Although the present invention has been described with reference to the preferred embodiments thereof, it is apparent to those skilled in the art that a variety of modifications and changes may be made without departing from the scope of the present invention which is intended to be defined by the appended claims.

Claims

1. A hinge comprising:

a bracket comprising a plate-like structure extending along a horizontal datum plane and having a first edge and an opposite second edge;

at least one cylinder mounted to the first edge of the bracket;

a pintle comprising a stem and an end plate, the stem having a free end and a mounting end mounted to the end plate, the stem forming at least one slit that extends in a direction from the free end toward the mounting end;

a pin having an insertion end and a distal end;

wherein the stem of the pintle is insertable into the cylinder with the free end thereof and the pin is insertable into the slit of the stem with the insertion end thereof that is positioned to align to the free end of the stem whereby the stem is radially expanded to an increased outside diameter to have an outside circumference of the stem inducing a predetermined rotation friction with an inside surface of the cylinder of the bracket.

2. The hinge as claimed in claim 1, wherein the cylinder has a root end and a non-fixed end, the root end being mounted to the first edge of the bracket, the non-fixed end being extended in a circular path along an angular direction to thereby form a ring-like configuration having a gap.

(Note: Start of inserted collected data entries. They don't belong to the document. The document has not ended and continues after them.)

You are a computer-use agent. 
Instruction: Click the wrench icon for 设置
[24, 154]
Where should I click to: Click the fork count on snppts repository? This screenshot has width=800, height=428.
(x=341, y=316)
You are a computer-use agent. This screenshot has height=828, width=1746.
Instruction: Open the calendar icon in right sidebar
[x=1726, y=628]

3. The hinge as claimed in claim 1, wherein the cylinder of the bracket comprises a first-direction cylindrical section and a second-direction cylindrical section closely adjacent to the first-direction cylindrical section, wherein:

the first-direction cylindrical section has a root end and a non-fixed end, the root end being mounted to the first edge of the bracket, the non-fixed end being extended in a circular path along a clockwise angular direction to thereby form an open ring-like configuration having a gap; and

the second-direction cylindrical section has a root end and a non-fixed end, the root end being mounted to the first edge of the bracket, the non-fixed end being extended in a circular path along a counterclockwise angular direction to thereby form an open ring-like configuration having a gap,

4. The hinge as claimed in claim 1, wherein the cylinder has a closed ring-like configuration.

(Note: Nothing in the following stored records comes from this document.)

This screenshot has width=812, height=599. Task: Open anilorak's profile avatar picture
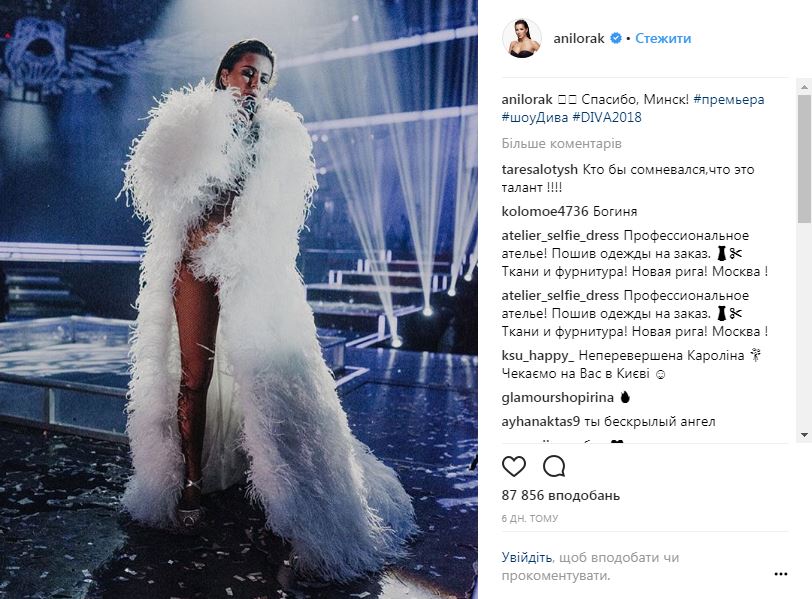(522, 38)
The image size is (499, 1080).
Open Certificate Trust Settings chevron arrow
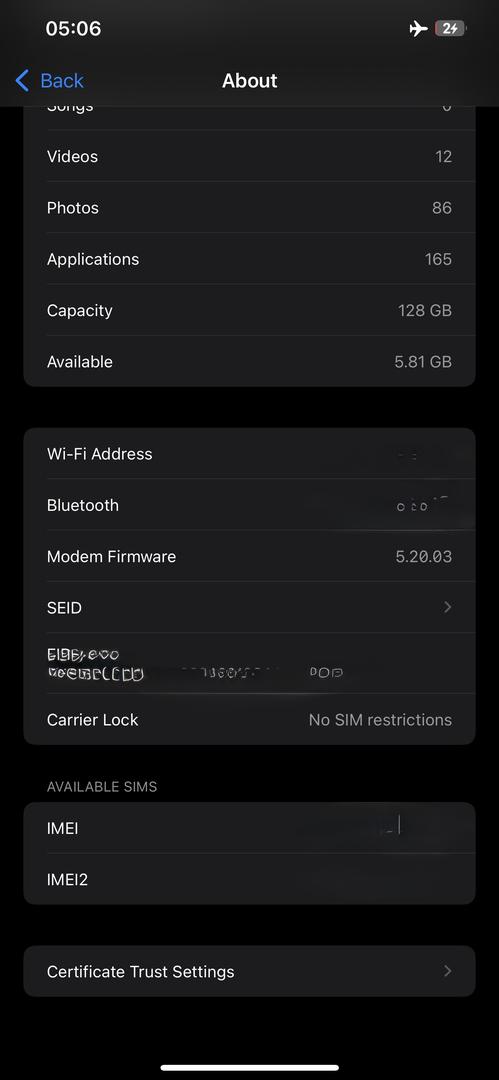point(447,971)
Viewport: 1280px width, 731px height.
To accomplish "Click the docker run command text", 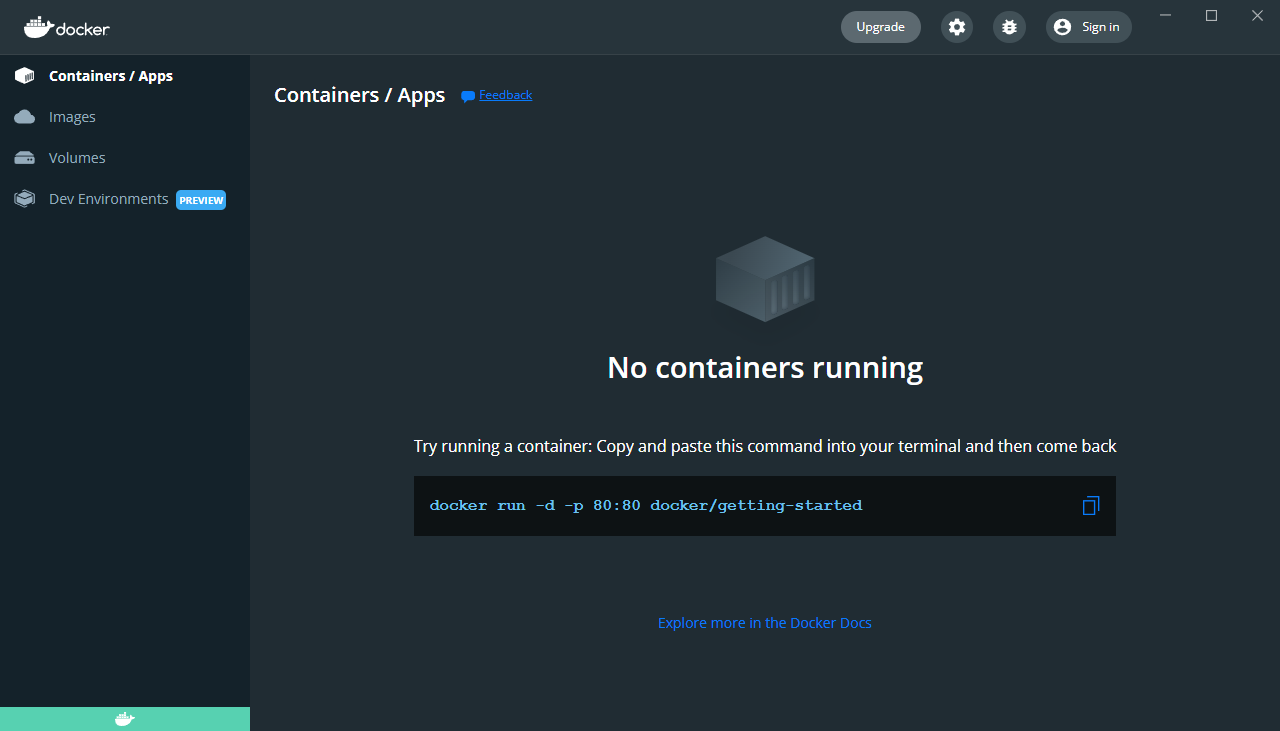I will 646,506.
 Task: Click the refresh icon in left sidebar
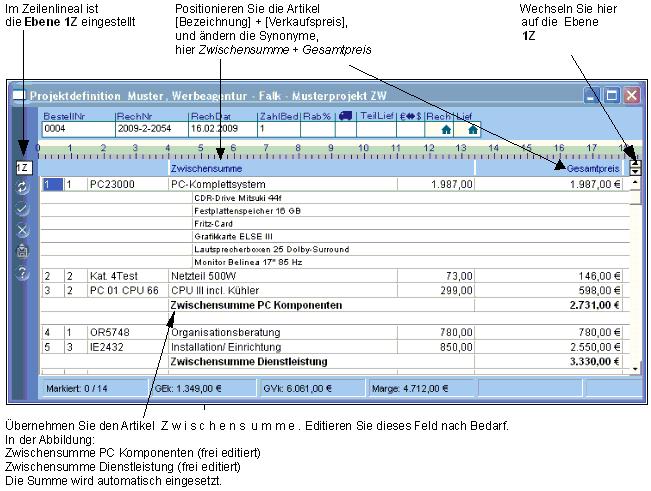point(23,188)
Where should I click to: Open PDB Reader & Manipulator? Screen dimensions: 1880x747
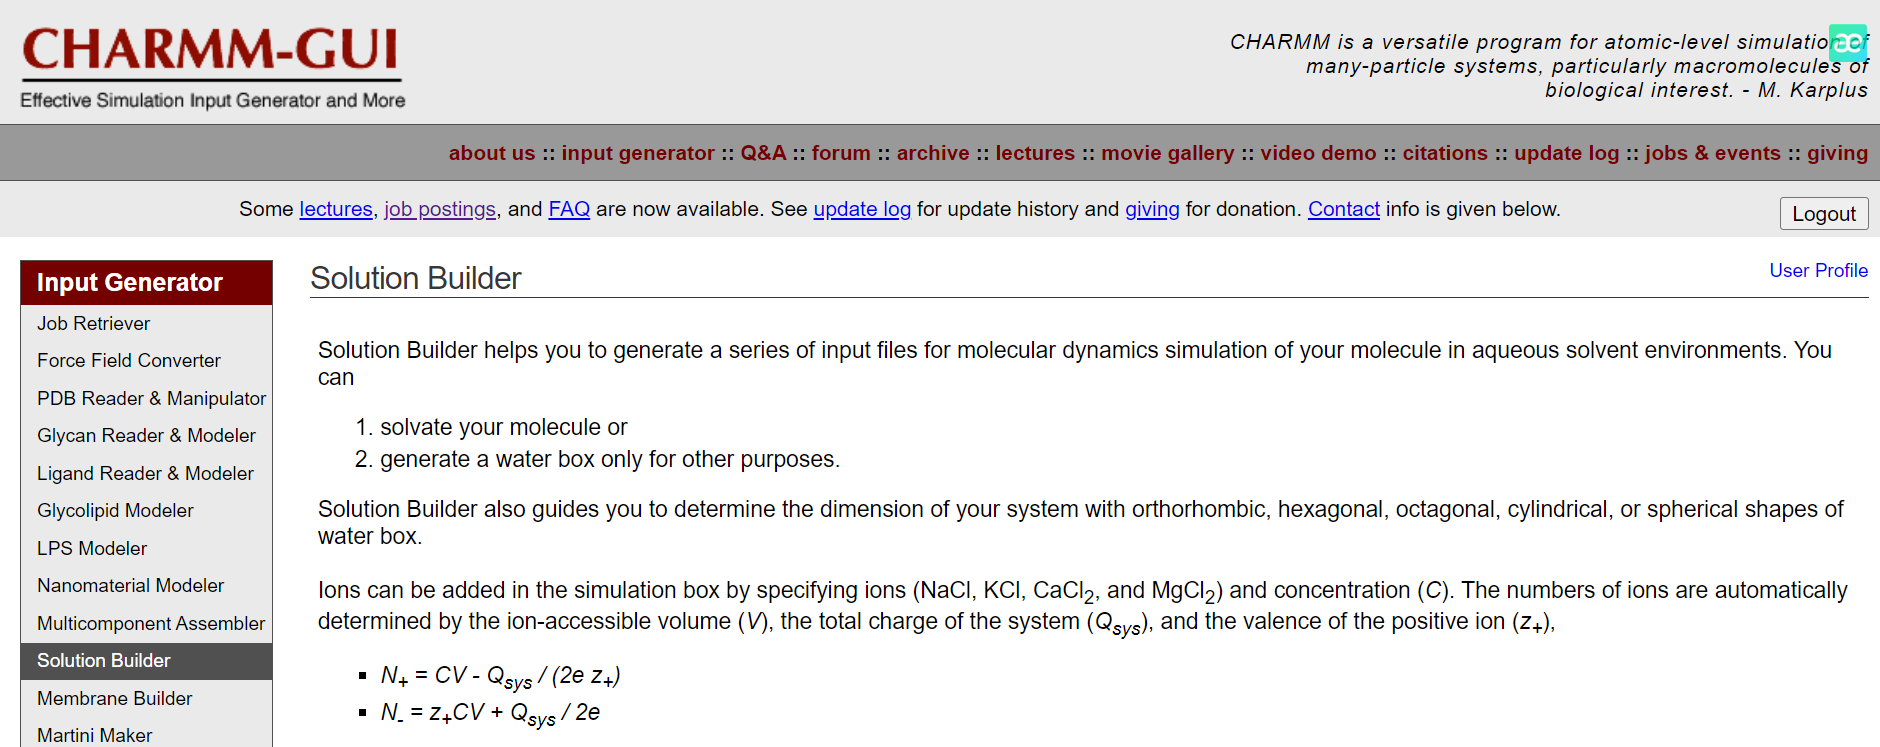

5. The hinge as claimed in claim 1, wherein the slit extends from the free end of the stem to a location close to the mounting end of the stem of the pintle.

6. The hinge as claimed in claim 1, wherein the stem of the pintle forms a central bore extending in a direction from the free end of the stem toward the mounting end of the stem, the central bore being in communication with the slit, whereby when the pin is inserted into and coupled to the stem, the insertion end of the pin is fit into the central bore of the stem.

7. The conductor pattern structure as claimed in claim 1, wherein the pin forms an expanded end.